Your goal: From the entries below, gather every line containing the string "Orthopedic".

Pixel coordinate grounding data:
══════

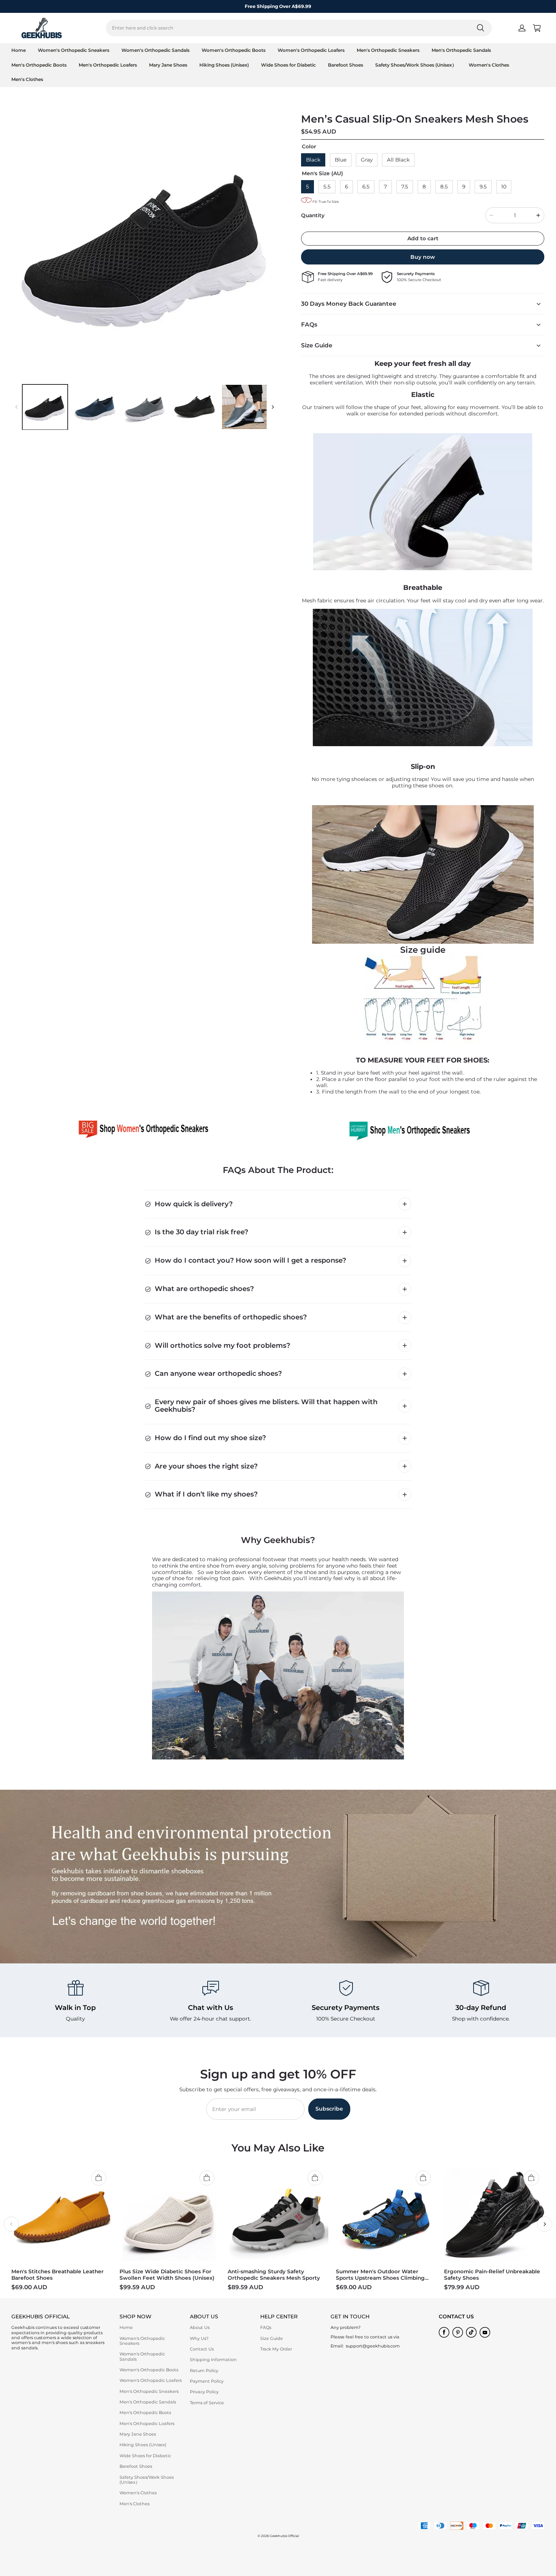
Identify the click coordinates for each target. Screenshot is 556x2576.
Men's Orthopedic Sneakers (388, 50)
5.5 (327, 187)
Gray (367, 160)
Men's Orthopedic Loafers (108, 65)
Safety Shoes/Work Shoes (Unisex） (416, 65)
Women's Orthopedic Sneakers (73, 50)
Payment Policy (207, 2381)
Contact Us (202, 2349)
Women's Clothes (489, 65)
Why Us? (199, 2338)
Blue (340, 160)
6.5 (366, 187)
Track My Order (276, 2349)
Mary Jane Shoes (168, 65)
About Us (200, 2327)
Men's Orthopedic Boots (39, 65)
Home (18, 50)
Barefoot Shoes (345, 65)
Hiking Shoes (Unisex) (224, 65)
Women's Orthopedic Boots (234, 50)
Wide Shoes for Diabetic (288, 65)
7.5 (404, 187)
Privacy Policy (204, 2391)
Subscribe (329, 2108)
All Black (398, 160)
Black (313, 160)
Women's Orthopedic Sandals (155, 50)
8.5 (444, 187)
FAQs (265, 2327)
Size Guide (271, 2338)
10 (503, 187)
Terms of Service (207, 2402)
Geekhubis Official (284, 2536)
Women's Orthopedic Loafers (311, 50)
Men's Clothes (27, 79)
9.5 (483, 187)
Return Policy (204, 2370)
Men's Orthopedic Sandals (461, 50)
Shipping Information (213, 2359)
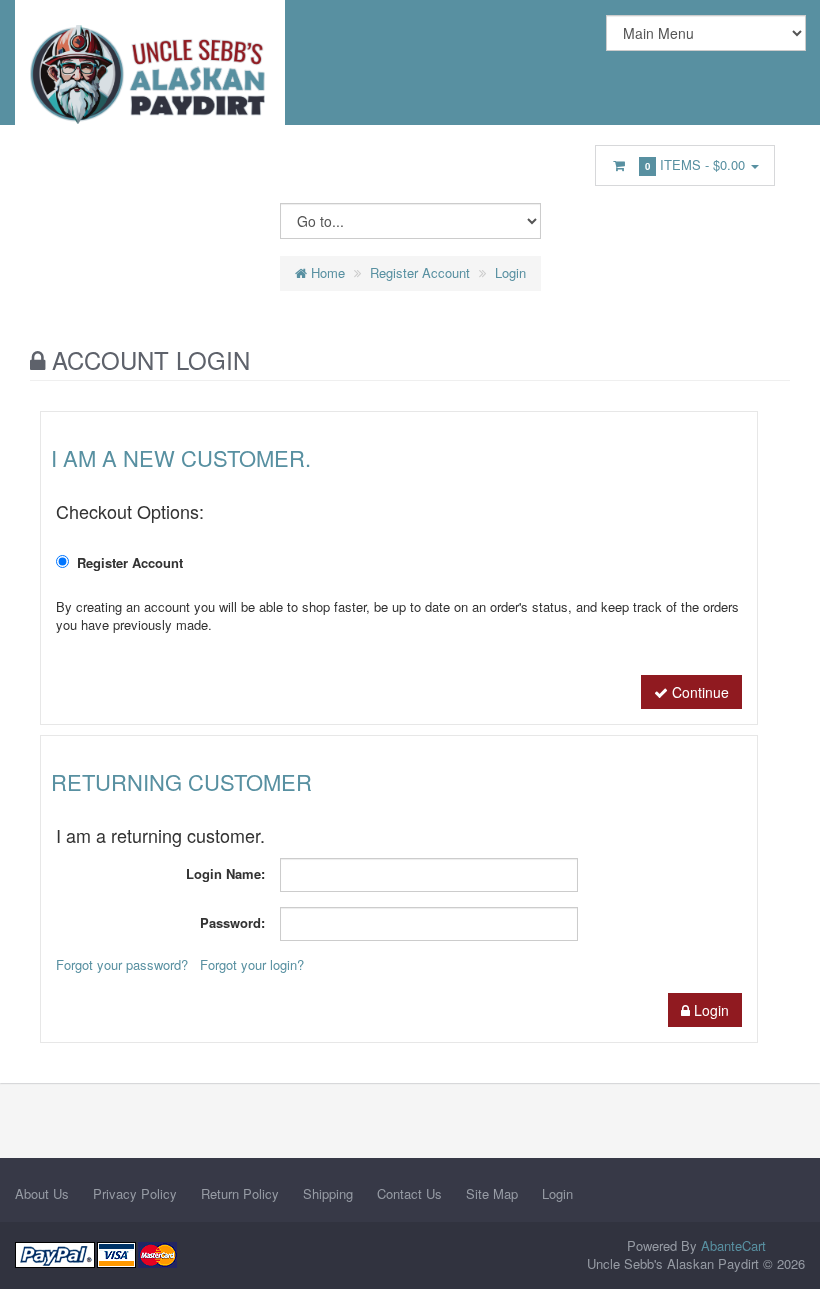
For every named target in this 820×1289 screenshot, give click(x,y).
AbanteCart (733, 1245)
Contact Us (409, 1193)
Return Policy (240, 1193)
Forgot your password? (122, 964)
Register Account (420, 272)
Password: (232, 922)
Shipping (328, 1193)
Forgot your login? (252, 964)
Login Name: (225, 873)
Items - (695, 164)
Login (510, 272)
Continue (698, 692)
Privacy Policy (135, 1193)
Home (326, 272)
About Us (42, 1193)
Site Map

══════

Output of the exercise:
Men's Orthopedic Sneakers (388, 50)
Men's Orthopedic Loafers (108, 65)
Women's Orthopedic Sneakers (73, 50)
Men's Orthopedic Boots (39, 65)
Women's Orthopedic Boots (234, 50)
Women's Orthopedic Sandals (155, 50)
Women's Orthopedic Loafers (311, 50)
Men's Orthopedic Sandals (461, 50)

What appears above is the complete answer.